В интерпретации Лосева все выглядит существенно иначе. Сам язык в лице «имени» как высшей ступени явленности сущности обладает активностью и энергийностью. Подводя в работе «Вещь и имя» итог своим разысканиям в этой области, философ дает такой свод характеристик имени:

1) выраженность вещи;

2) выраженность этой выраженности – в виде актуально-смыслового заряда;

3) ежемгновенная готовность инобытия подчиниться введению данного смыслового заряда;

4) отнесенность смыслового заряда к чисто субстанциональной стихии вещи, а не к ее случайным или несущественным признакам.

Лосев, с полным на то основанием, полагает, что единственный термин, полно характеризующий имя, это «магия», если под ней мыслить смысловую заряженность некоторой идеей, которая,

«будучи актуально выражена и направлена в дальнем направлении, разряжается в виде крупных событий в данной области действительности»,

а имя, в его интерпретации, всегда «откуда-то исходит и куда-то направляется». Недаром, замечает Лосев, примитивное религиозное восприятие понимает имя как некое самостоятельное существо, отделяющееся от вещи, вылетающее наружу и служащее как бы его аналогом, дублетом, заместителем и представителем[797].

Таким образом, энергия, упорядочивающая хаос, заключена в самом имени, слове, в конечном счете, в языке, а построенная Лосевым иерархия выраженности имени – от абсолютного меона до высших ступеней интеллигенции и апофатизма[798] – предстает как лестница восхождения к вершинам анти-хаоса. Нечего и говорить, что такая трактовка языка предполагает совершенно иные онтологические основания, нежели те, которыми руководствуется подавляющее большинство исследователей данной проблемы. У Лосева, как верно отмечает Л.А. Гоготишвили,

«язык – это онтологически-коммуникативное отражение личностного стержня бытия, связующего Абсолютную личность Творца с тварной личностью человека»[799].

Вот от этой-то сопричастности Абсолюту и проистекают у Лосева антимеональные потенции языка, а столь привлекательная диалектика бытия и субъекта, вещи и имени имеет своим первоисточником божественную первосущность.

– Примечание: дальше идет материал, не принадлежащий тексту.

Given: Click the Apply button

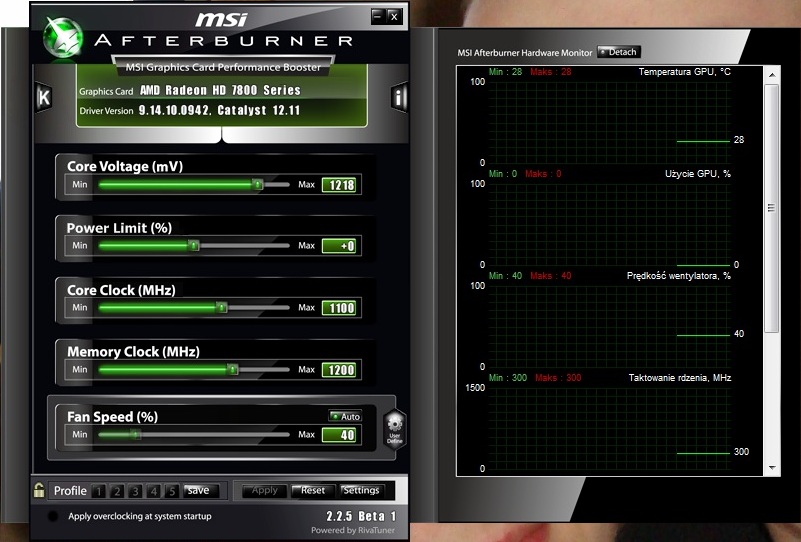Looking at the screenshot, I should point(265,491).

Такую трактовку мы находим только у «раннего» Лосева. В работах, опубликованных в 50 – 80-е гг., эти воззрения он облекает в иную терминологию. Разумеется, все, в чем можно было бы усмотреть малейший намек на религиозную философию[800], исчезает из его работ, а на первый план выходит феноменологическая диалектика знака и значения. Семиотическое наследие Лосева этого периода значительно. Нас, естественно, интересуют те его работы, в которых в достаточно эксплицитном виде представлена проблематика, вынесенная на титульный лист данной книги.

В первую очередь обращает на себя внимание небольшая, но содержательно емкая работа «Логика символа», впервые опубликованная в 1973 г. и затем вошедшая в переработанном виде в качестве отдельной главы в книгу «Проблема символа и реалистическое искусство»[801].

В этой статье мы находим интересную попытку подойти к проблеме знака и символа через выявление тех актов работы сознания, которые, по мнению автора, лежат в основе конституирования и понимания знака. Положения этой работы тесно связаны с положениями некоторых других работ, опубликованных в 70-е годы. Это прежде всего: «Язык как орудие общения в свете ленинской теории отражения», «Аксиоматика знаковой теории языка», «Аксиоматика теории специфического языкового знака: стихийность знака и ее отражение в сознании», «О бесконечной смысловой валентности языкового знака», «Поток сознания и язык»[802]. В этих работах в ряде случаев уточняются и развиваются идеи «Логики символа». Поэтому имеет смысл привлекать их для более точного раскрытия интенций автора рассматриваемой статьи. Это тем более необходимо в связи с построением работы, конечной целью анализа которой является символ, поэтому ряд моментов, релевантных в контексте проблемы «национальный язык и сознание», оказывается недостаточно ясно эксплицированным.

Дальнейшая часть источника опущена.